------ Brano proposto

Haiku: l’essenza del Giappone e della cultura giapponese (ma anche uno scorcio dell’entroterra marchigiano)

Leggendo un haiku sembra di entrare con leggerezza, in punta di piedi in un giardino.
Giapponese, ovviamente.

Di quei giardini perfetti in equilibri estetici e sonori in cui, chi come me in Giappone non è stato mai, può soltanto entrare con la fantasia, attingendo al vago e immaginifico sapere geografico comune fatto di scorci meravigliosi in cui aleggia la netta percezione dell’estrema ricerca di ogni armonia tra colori e forme, spazi e materiali, elementi e livelli.

Una semplicità disarmante, eppure creata dall’uomo, che sembra voler concentrare in un unico spazio tutto un mondo, addomesticando ma anche onorando ciò che solo la natura può realizzare.

Un’istantanea. Un qui e ora su cui la natura basa le sue leggi, con mutamenti inevitabili, lenti, impercettibili, stagione dopo stagione, ma che se presi in ogni istante rappresentano un quadro a sé, un insieme conchiuso.

haiku - Giappone

Questa la mia sensazione quando leggo un haiku, uno di quei componimenti nati in Giappone nel diciassettesimo secolo, a cui molti poeti occidentali (e non a caso anche i nostri Ungaretti e Quasimodo) si sono successivamente avvicinati in struttura e contenuto.

------------

## Cosa fare
Secondo il brano sugli haiku, in quale secolo sono nati questi componimenti? L'elenco che segue è materiale separato e indipendente dal brano.

------ Dati archiviati

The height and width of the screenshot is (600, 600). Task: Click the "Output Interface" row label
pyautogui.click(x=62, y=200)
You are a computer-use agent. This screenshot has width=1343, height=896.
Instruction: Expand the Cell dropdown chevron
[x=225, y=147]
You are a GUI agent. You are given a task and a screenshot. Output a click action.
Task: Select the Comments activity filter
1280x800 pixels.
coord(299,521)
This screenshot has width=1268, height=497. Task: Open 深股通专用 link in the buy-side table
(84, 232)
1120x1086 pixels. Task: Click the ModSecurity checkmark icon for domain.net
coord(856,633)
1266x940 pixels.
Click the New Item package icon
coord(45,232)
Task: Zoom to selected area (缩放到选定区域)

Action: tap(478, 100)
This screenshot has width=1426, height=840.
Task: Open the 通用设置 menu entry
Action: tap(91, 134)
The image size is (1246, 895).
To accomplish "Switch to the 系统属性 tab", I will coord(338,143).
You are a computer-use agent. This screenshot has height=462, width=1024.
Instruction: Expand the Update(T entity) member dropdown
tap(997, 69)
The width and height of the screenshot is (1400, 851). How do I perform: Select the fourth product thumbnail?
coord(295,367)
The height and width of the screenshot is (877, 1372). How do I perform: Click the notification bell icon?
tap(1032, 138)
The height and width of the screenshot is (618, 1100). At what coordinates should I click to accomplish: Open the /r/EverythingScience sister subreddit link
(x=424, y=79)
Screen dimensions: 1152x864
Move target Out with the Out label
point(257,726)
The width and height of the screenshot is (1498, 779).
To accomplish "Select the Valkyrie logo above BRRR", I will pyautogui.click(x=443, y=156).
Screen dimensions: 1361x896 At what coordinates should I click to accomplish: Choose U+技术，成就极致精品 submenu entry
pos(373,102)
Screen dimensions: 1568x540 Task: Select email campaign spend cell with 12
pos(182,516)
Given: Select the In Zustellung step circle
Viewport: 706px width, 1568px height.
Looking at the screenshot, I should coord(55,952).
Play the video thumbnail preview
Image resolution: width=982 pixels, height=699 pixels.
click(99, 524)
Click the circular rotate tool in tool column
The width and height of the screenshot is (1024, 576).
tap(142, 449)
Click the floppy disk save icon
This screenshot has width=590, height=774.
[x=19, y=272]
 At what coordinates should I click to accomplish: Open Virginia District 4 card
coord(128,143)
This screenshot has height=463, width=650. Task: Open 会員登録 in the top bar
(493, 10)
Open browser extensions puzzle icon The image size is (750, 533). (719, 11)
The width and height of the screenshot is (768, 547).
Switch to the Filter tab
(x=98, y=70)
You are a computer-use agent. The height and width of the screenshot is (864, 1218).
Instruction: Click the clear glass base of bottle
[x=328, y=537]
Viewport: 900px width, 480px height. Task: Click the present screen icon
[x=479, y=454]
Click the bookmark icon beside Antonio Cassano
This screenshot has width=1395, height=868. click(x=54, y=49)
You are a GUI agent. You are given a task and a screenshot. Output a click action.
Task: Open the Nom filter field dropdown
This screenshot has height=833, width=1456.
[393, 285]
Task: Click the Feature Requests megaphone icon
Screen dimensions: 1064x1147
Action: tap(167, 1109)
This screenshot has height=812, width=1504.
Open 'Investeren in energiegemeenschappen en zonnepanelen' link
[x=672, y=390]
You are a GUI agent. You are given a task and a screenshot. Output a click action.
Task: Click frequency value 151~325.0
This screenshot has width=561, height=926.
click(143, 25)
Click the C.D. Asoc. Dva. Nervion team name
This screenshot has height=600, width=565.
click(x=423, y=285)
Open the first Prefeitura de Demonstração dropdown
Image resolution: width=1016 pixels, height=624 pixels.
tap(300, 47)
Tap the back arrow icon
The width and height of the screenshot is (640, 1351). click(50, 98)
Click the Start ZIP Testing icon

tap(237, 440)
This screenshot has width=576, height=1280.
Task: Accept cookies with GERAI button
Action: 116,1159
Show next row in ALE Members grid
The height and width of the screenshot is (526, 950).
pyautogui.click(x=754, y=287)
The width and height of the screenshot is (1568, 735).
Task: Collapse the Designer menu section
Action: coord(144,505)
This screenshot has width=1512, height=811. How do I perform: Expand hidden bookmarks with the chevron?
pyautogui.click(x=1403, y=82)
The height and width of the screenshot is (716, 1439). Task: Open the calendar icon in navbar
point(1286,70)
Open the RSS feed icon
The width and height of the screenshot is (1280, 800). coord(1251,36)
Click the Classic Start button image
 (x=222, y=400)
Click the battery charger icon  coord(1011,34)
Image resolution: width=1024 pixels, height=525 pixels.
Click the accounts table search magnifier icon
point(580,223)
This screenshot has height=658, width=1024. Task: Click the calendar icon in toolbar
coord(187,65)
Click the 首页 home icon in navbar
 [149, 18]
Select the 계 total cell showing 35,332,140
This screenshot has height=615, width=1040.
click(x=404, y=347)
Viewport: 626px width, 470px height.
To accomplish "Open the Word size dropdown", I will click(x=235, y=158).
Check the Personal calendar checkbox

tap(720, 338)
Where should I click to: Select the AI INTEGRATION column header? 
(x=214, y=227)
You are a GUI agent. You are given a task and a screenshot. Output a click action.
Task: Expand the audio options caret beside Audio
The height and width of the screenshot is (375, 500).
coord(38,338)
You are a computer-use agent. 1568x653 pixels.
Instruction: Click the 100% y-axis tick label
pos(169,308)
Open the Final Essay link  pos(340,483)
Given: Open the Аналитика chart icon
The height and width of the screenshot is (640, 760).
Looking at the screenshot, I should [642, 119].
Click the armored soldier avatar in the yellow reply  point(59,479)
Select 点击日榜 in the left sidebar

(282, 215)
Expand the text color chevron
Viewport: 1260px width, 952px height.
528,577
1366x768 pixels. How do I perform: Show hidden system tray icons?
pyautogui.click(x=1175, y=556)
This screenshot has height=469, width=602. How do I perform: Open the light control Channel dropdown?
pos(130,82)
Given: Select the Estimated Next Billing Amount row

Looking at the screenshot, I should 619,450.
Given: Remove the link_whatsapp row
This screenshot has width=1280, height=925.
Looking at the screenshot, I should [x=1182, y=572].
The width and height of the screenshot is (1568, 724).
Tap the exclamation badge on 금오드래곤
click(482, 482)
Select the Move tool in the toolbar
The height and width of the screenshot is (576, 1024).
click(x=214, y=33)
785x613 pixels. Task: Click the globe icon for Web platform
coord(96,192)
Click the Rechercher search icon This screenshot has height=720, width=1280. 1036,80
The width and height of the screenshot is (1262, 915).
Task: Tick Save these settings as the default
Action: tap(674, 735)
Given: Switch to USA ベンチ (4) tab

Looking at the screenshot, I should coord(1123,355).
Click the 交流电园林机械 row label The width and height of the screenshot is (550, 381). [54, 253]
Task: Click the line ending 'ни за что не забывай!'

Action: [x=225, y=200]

------------

## Esercizio svolto
Nel diciassettesimo secolo.